Zio Ziegler, <em>Reality Engine 1</em>, 2019. Oil on canvas. 72 x 96 in.
Zio Ziegler, Reality Engine 1, 2019. Oil on canvas. 72 x 96 in.


1275 Minnesota St / Ever Gold [Projects]

Zio Ziegler: A Case Against Reality

Part One: November 7 – February 20

Part Two: December 1 – February 20

Ever Gold Projects is pleased to announce the exhibition A Case Against Reality, a two-part solo exhibition of new paintings and sculptures by the Bay Area-based artist Zio Ziegler. This will be Ziegler’s first exhibition with the gallery.

Drawing its title from the eponymous book by the cognitive scientist Donald D. Hoffman, the paintings and sculptures presented in A Case Against Reality indicate Ziegler’s inclination towards abstraction, which challenges the way the viewer understands images and in turn processes reality. Hoffman argues that we perceive images based on fitness functions rather than seeing an objective reality. These fitness functions project a simplified and efficient image instead of the underlying code. Mirroring this theory, Ziegler’s latest paintings demonstrate a reductive form in a reduced palette, urging the viewer to use new ways of seeing to question aesthetics and reality.
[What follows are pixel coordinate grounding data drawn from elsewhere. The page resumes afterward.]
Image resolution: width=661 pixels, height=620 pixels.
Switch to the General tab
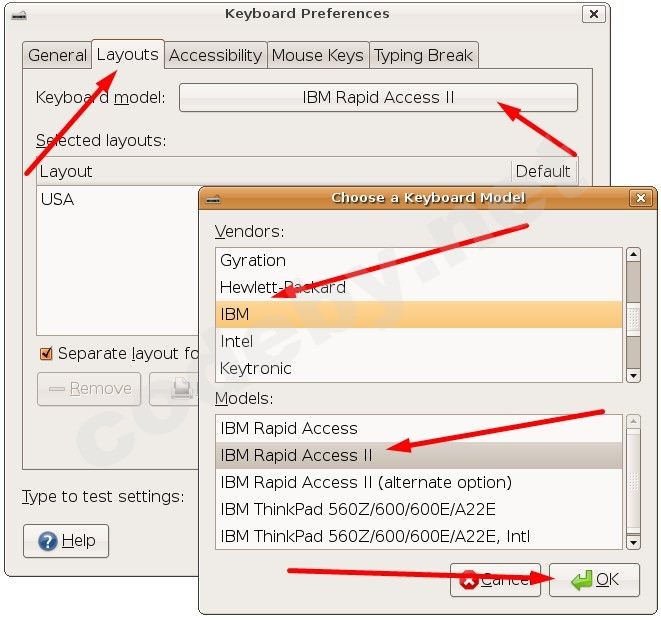tap(57, 55)
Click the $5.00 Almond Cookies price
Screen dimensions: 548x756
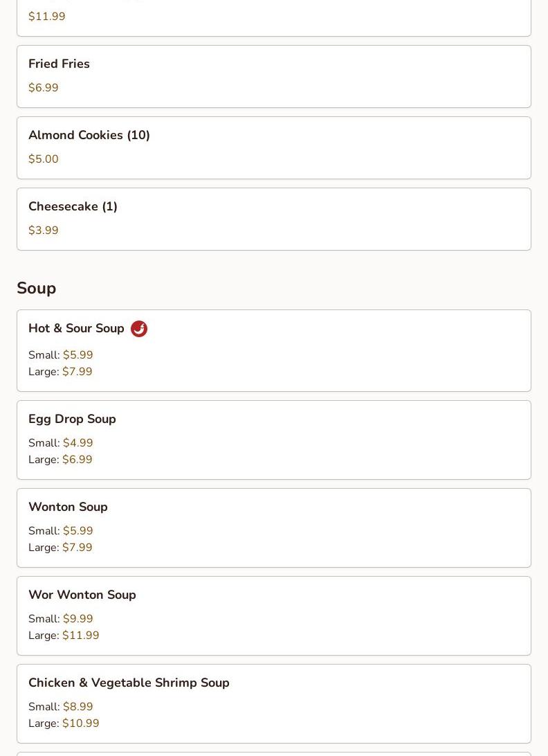pos(44,159)
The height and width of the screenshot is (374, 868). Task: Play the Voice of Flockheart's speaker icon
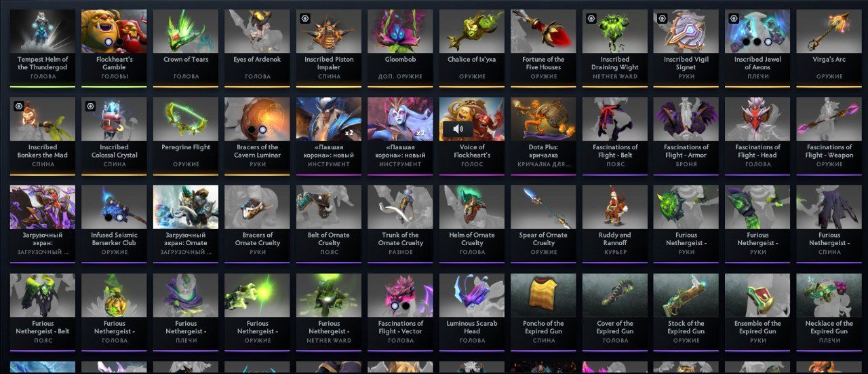click(458, 128)
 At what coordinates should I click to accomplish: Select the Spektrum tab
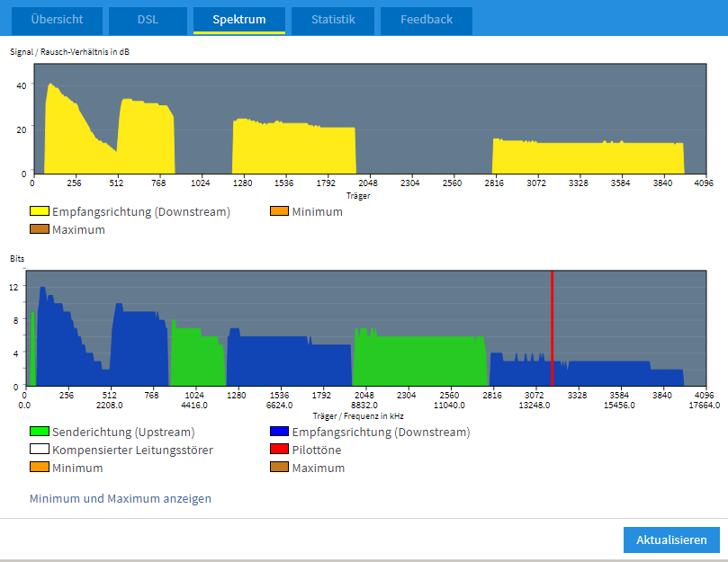coord(239,20)
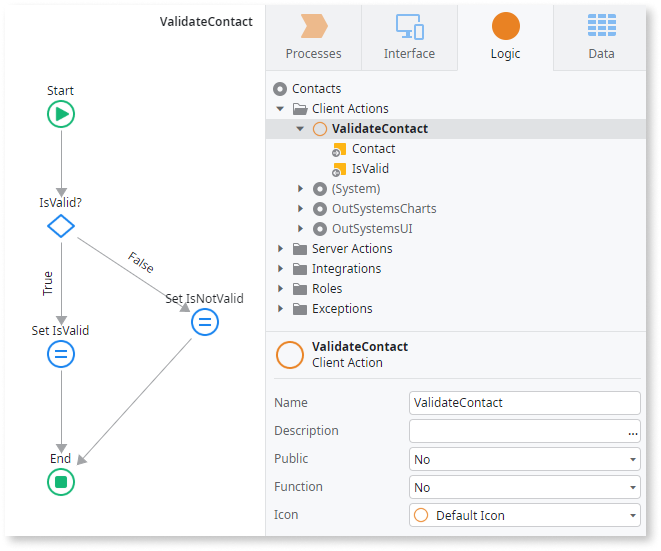Viewport: 661px width, 551px height.
Task: Select the IsValid? decision diamond
Action: [x=61, y=226]
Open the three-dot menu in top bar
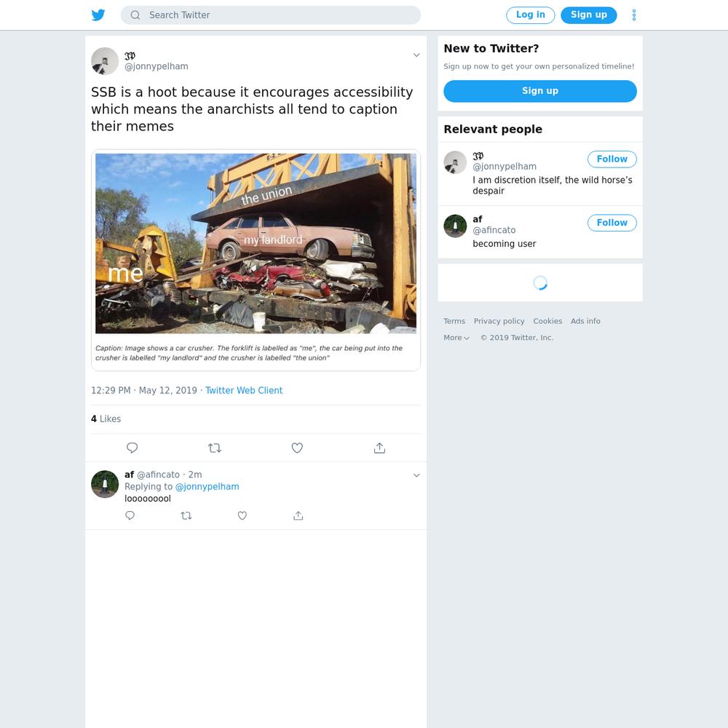The height and width of the screenshot is (728, 728). 634,15
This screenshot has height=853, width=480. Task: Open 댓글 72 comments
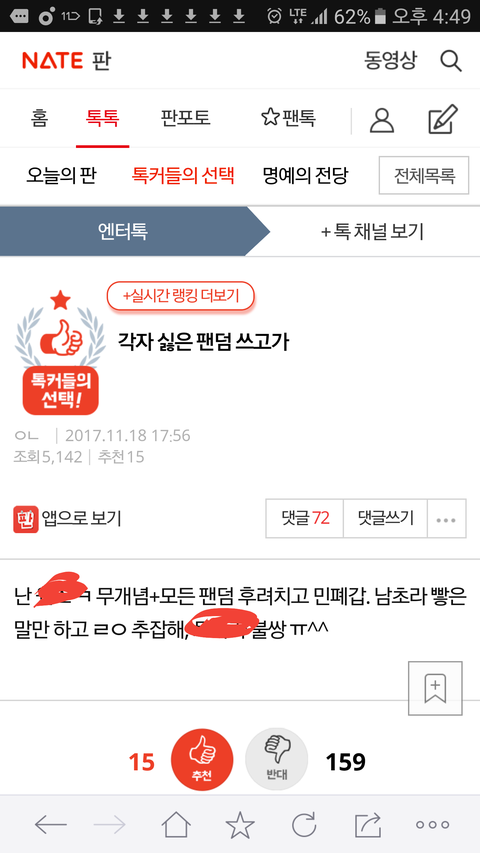tap(305, 518)
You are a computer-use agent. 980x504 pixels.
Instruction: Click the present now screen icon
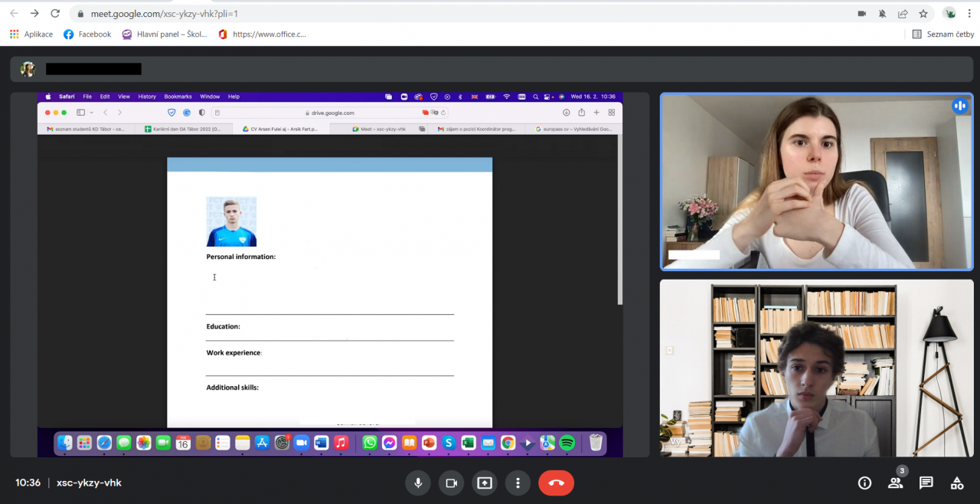484,483

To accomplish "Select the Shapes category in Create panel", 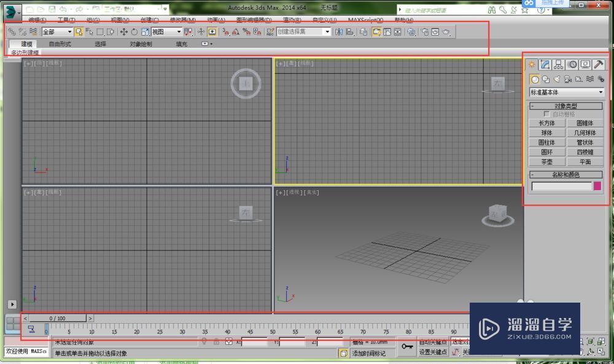I will [x=545, y=79].
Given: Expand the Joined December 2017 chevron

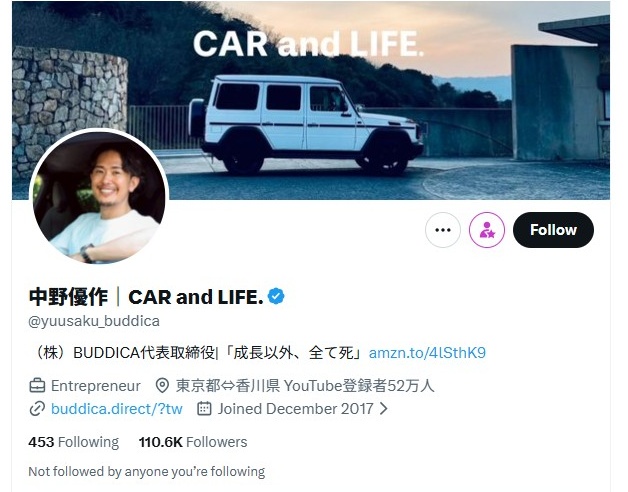Looking at the screenshot, I should click(383, 409).
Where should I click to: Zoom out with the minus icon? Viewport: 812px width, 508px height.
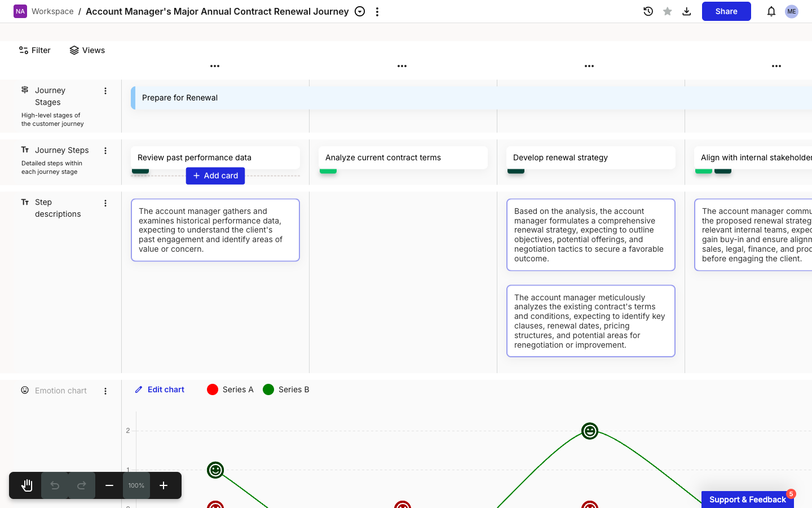pyautogui.click(x=109, y=485)
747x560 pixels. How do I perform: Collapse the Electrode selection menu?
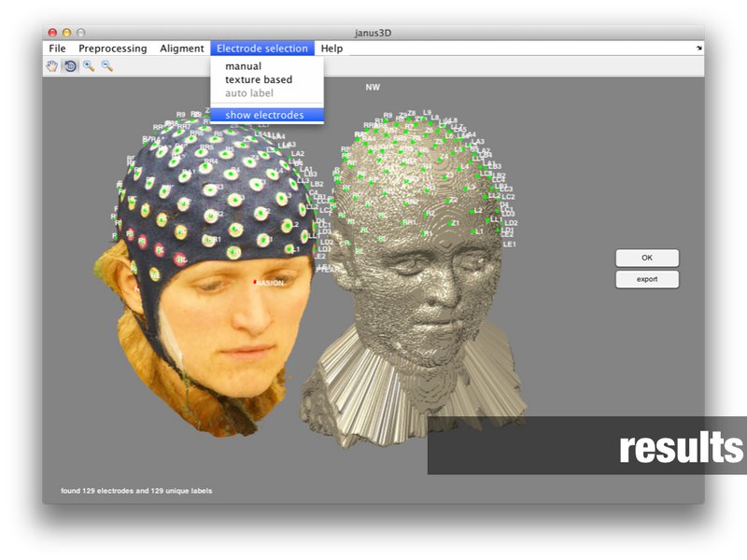point(261,49)
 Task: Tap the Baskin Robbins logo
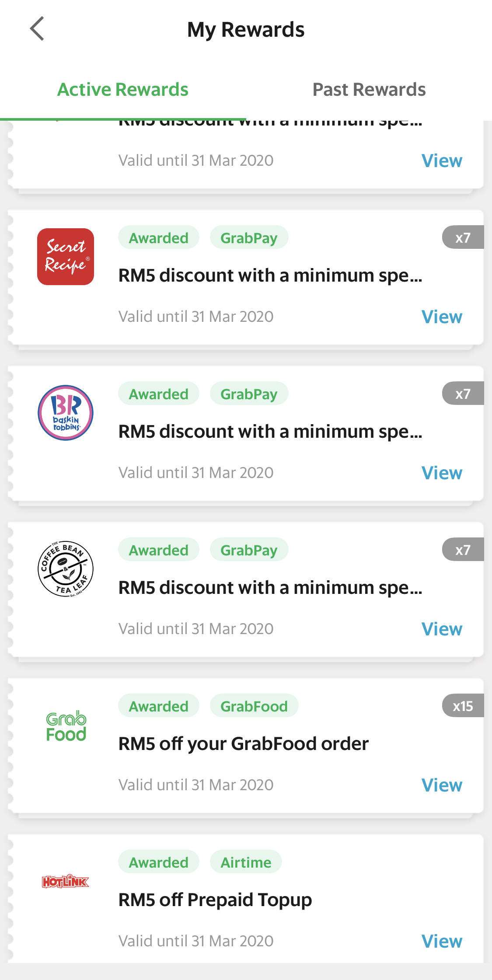(66, 413)
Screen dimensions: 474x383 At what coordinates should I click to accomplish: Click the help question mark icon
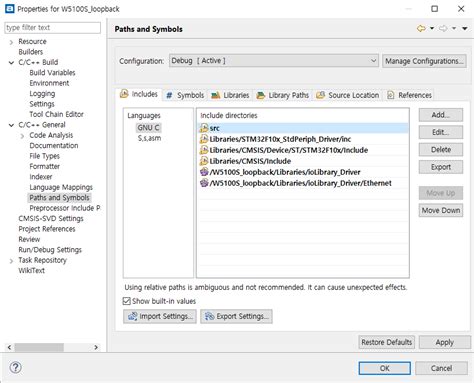15,368
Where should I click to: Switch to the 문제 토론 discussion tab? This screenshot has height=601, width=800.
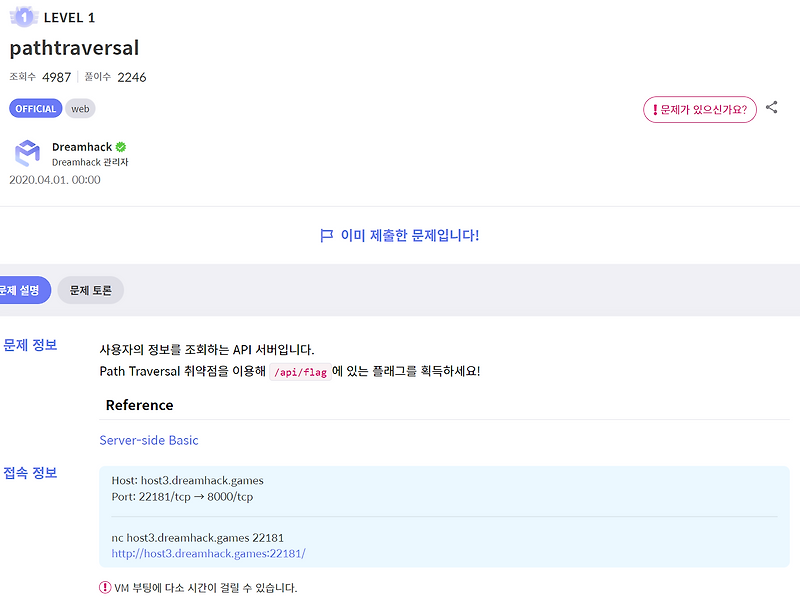tap(89, 290)
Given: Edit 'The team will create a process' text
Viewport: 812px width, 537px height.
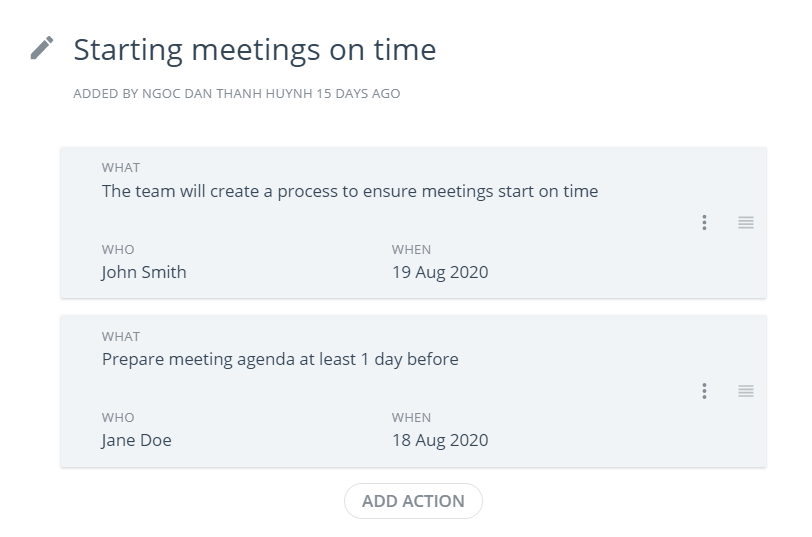Looking at the screenshot, I should [349, 191].
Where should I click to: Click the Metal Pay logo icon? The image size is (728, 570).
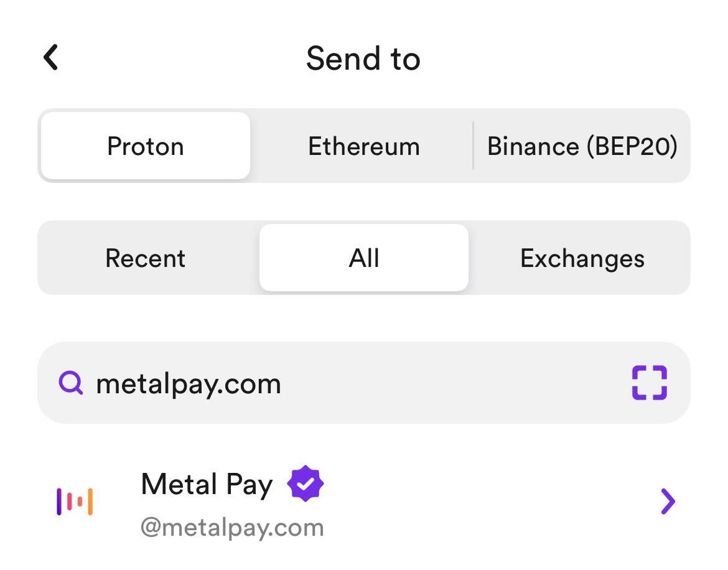click(x=75, y=502)
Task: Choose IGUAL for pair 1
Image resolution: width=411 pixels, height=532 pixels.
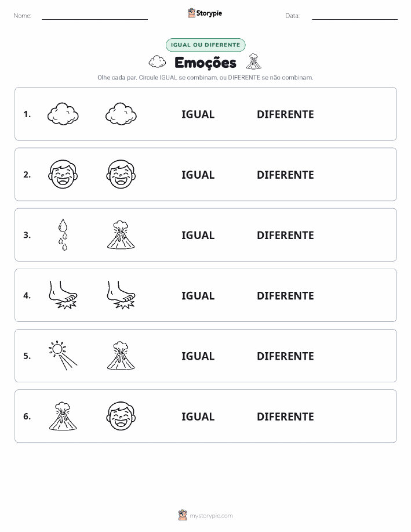Action: click(x=198, y=114)
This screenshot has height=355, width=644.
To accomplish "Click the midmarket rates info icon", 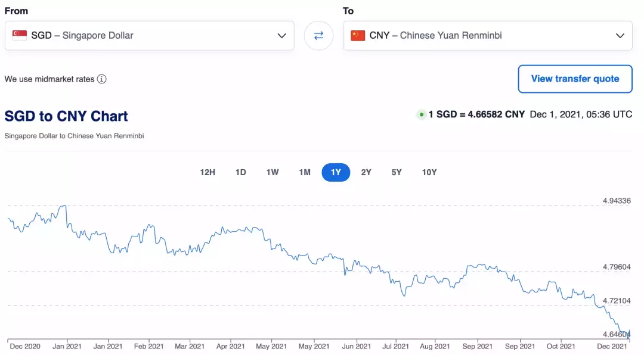I will [x=102, y=79].
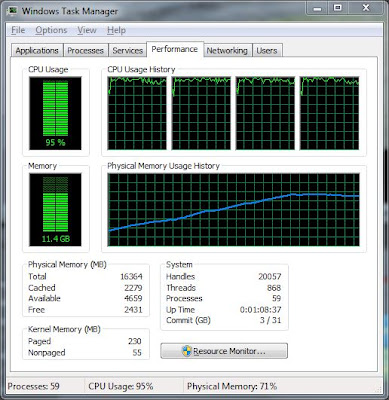Switch to the Users tab
389x400 pixels.
267,50

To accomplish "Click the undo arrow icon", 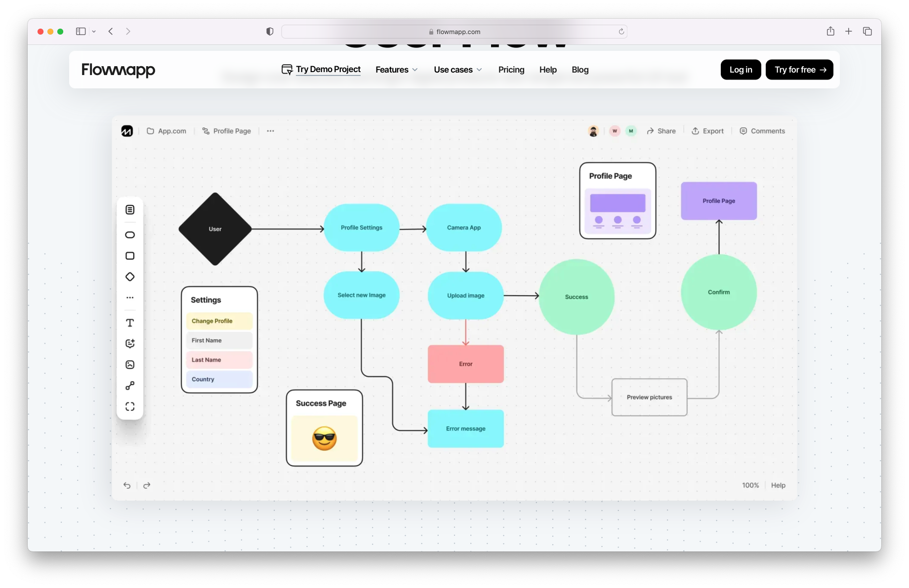I will (x=127, y=485).
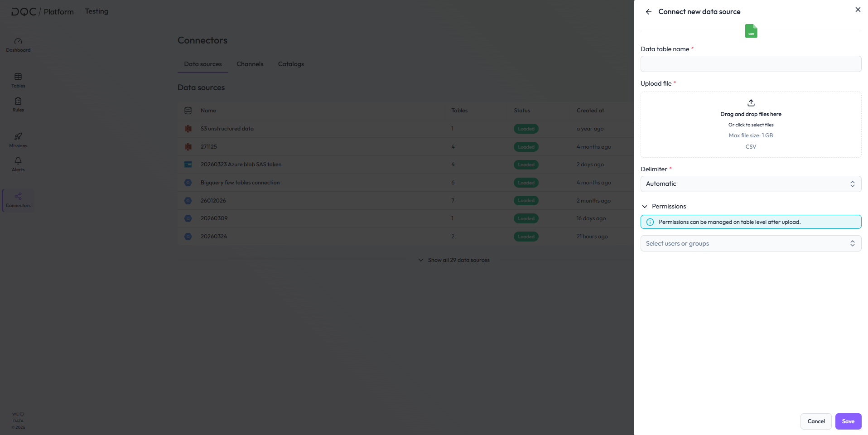Open the Delimiter dropdown

click(751, 184)
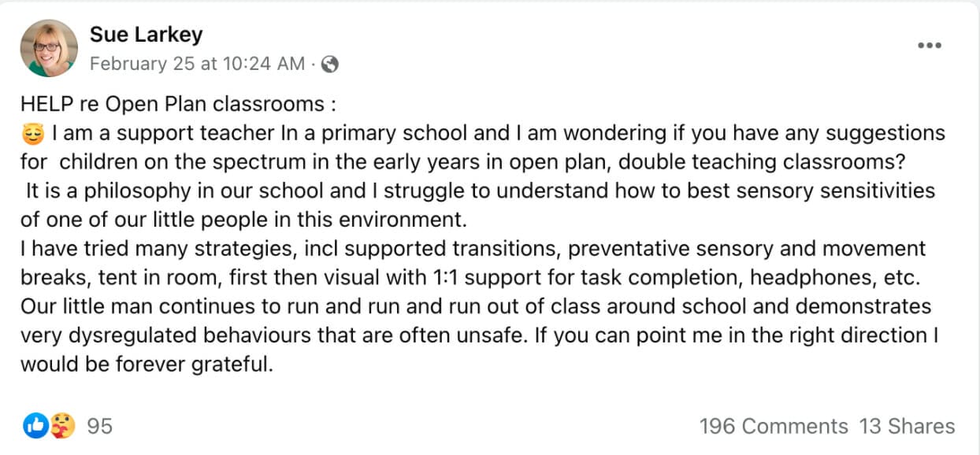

The first part of the exhibition opens on November 7th, with a selection of paintings that explore the possibility of human life in a non-objective reality. Rendered in rich tones of ochre and cadmium red, orange, and yellow, allusions to expressive faces float amidst kaleidoscopic planes. At times, just a single eye suggests the human form, whereas in two larger paintings, myriad faces emerge amidst a vast scene of perplexing perspective. Further paintings demonstrate further abstraction, with just the illusion of form thanks to recognizable imagery from Ziegler’s earlier works. These varying manifestations of the figure and form portray Hoffman’s theory of reality, with instances of humanity defined not by their standard “icon” but by inference.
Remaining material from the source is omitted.